I think that’s unfortunate because he had some strange people around him and..disloyal people, and you know, I don’t say that as like hate speech or griping about it, it’s just a fact they were just some not nice people.
The people Palin is referring to likely included Nicolle Wallace, who served as senior advisor to the McCain-Palin campaign in 2008 and is now a political commentator for MSNBC. Palin has been jousting with Wallace ever since she was assigned to help transform Palin from small-state governor to vice presidential candidate.

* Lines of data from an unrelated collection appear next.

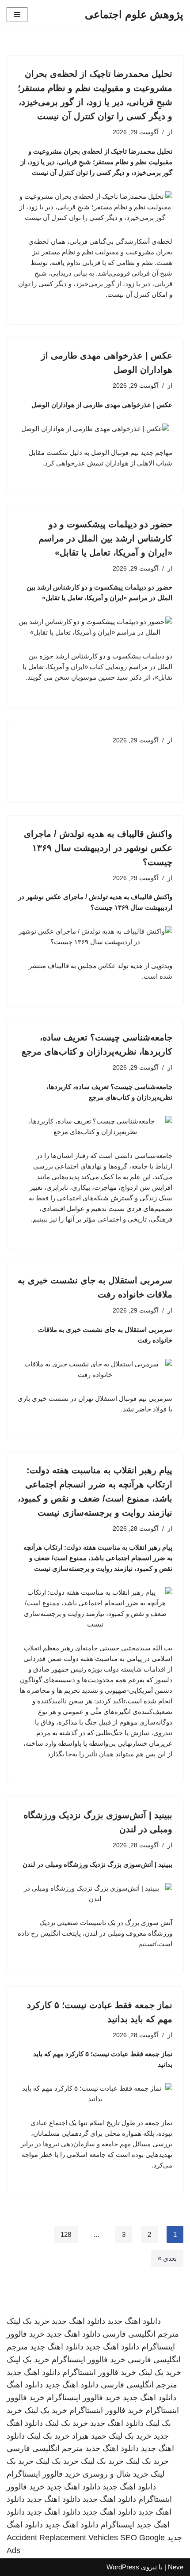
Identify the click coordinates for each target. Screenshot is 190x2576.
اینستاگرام (117, 2524)
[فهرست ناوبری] (17, 14)
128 (66, 2234)
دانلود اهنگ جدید (134, 2321)
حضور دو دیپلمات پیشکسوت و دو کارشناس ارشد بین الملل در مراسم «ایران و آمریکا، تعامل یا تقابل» (105, 538)
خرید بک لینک (28, 2321)
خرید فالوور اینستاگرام (88, 2359)
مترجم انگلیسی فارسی (141, 2334)
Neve (175, 2567)
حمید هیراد (89, 2436)
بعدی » (167, 2258)
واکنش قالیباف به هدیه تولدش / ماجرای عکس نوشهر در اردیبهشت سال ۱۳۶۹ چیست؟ (98, 848)
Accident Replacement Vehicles (62, 2537)
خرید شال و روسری (115, 2474)
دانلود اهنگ (25, 2384)
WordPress (122, 2567)
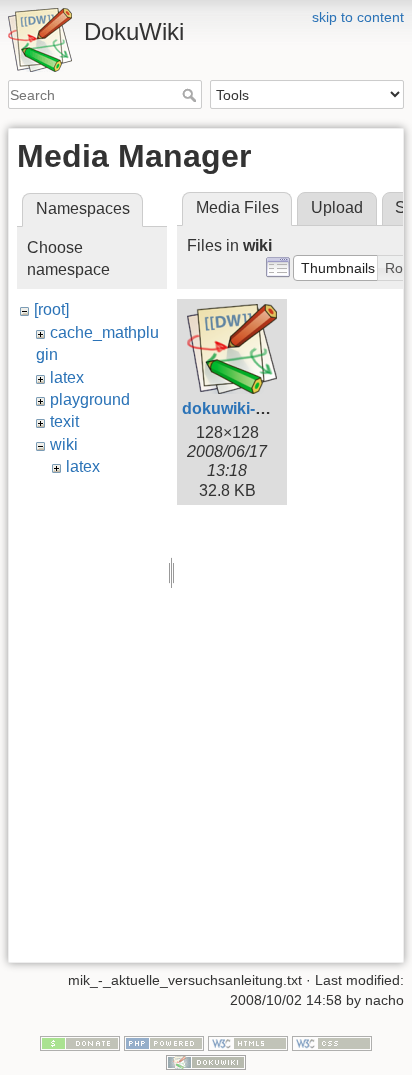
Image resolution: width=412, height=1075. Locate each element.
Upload (337, 207)
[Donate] (80, 1042)
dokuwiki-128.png (249, 408)
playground (90, 399)
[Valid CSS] (332, 1042)
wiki (64, 444)
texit (64, 421)
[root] (51, 309)
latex (67, 377)
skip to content (358, 17)
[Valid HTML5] (248, 1042)
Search (191, 95)
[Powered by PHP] (164, 1042)
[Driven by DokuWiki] (206, 1062)
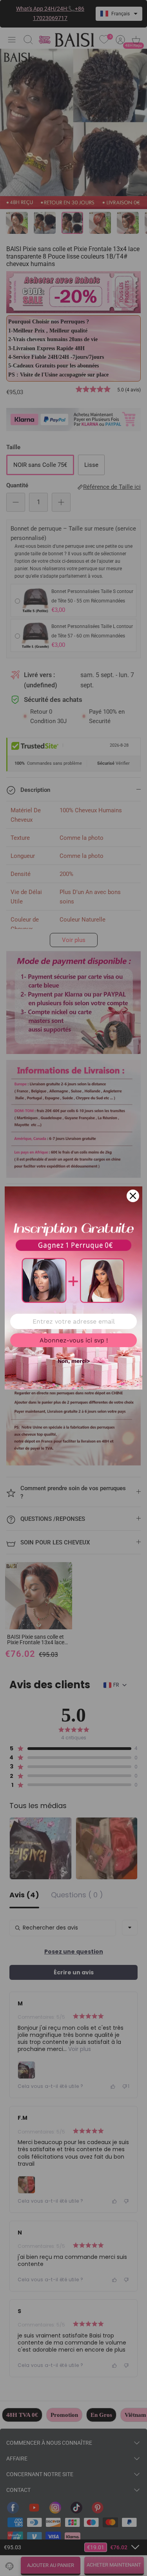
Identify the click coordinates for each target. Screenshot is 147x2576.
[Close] (132, 1195)
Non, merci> (74, 1361)
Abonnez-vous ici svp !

Palin has been blaming Wallace for years for her disastrous performance on the campaign trail. Wallace, meanwhile, wrote a novel featuring a mentally ill female vice-presidential candidate that many believed was a thinly veiled dig at Palin.
In her DailyMail interview, Palin did attempt to highlight some of McCain’s positive attributes, namely his military service. She told the DailyMail, “I’ll remember the good times that’s for darn sure. And I won’t re-hash the strange times that happened after the campaign that some of his people orchestrated.”